Send back the records exactly as written, with no images.

Stored records
· · · · · · ·
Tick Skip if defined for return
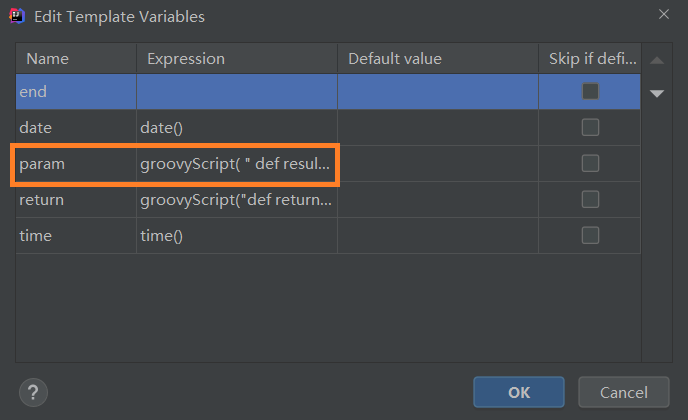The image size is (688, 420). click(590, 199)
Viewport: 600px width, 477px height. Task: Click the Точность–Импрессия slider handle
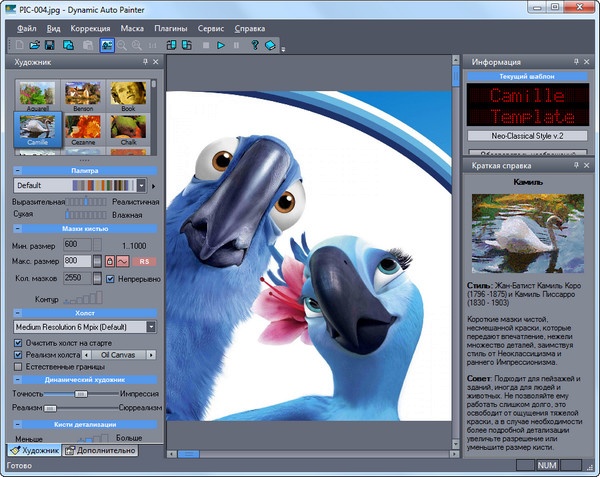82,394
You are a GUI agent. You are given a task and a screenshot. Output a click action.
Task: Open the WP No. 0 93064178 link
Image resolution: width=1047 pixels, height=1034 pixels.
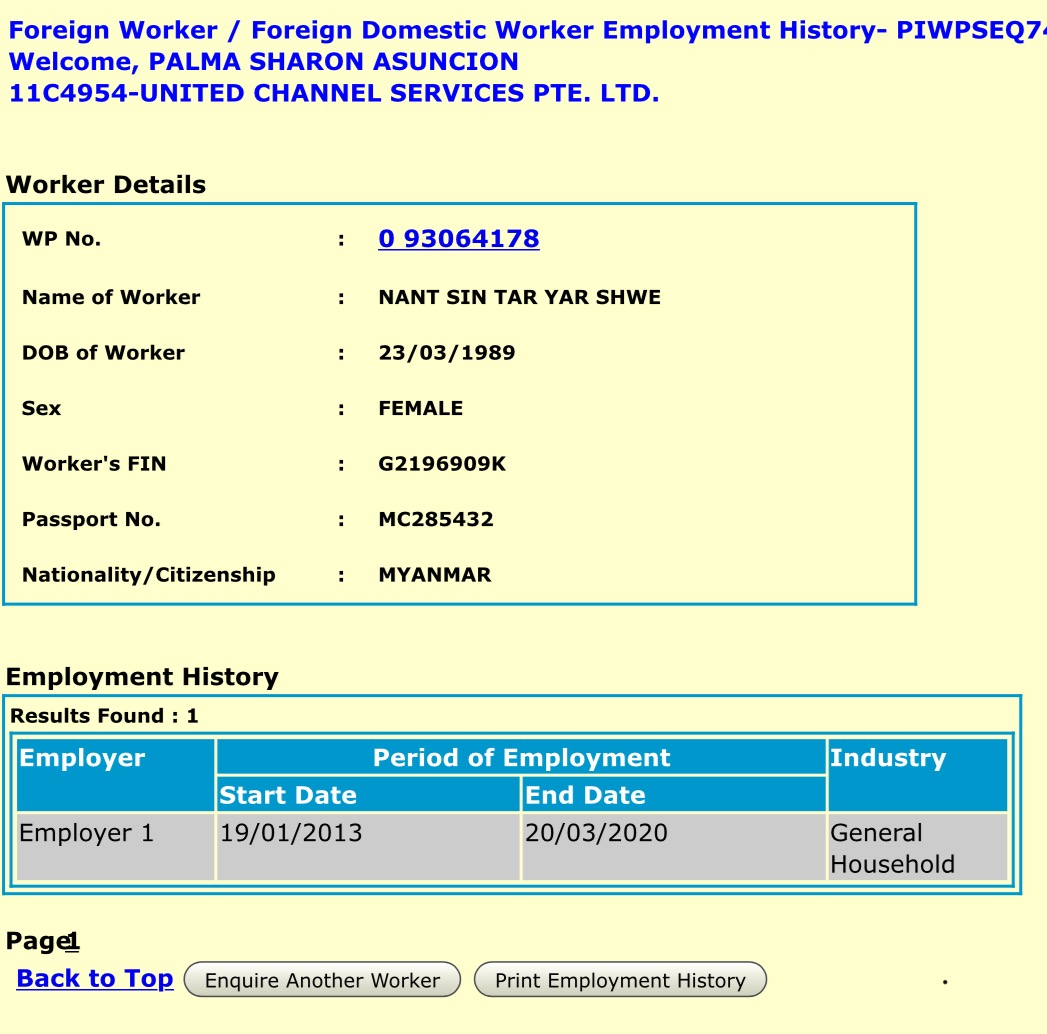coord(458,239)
· · · · · · ·
Written answer:
Tick Skip if defined for return
The image size is (688, 420). click(590, 199)
Viewport: 600px width, 477px height. Task: Click the Точность–Импрессия slider handle
82,394
You are a GUI agent. You are given a task and a screenshot. Output a click action.
Task: Open the WP No. 0 93064178 link
Image resolution: width=1047 pixels, height=1034 pixels.
coord(458,239)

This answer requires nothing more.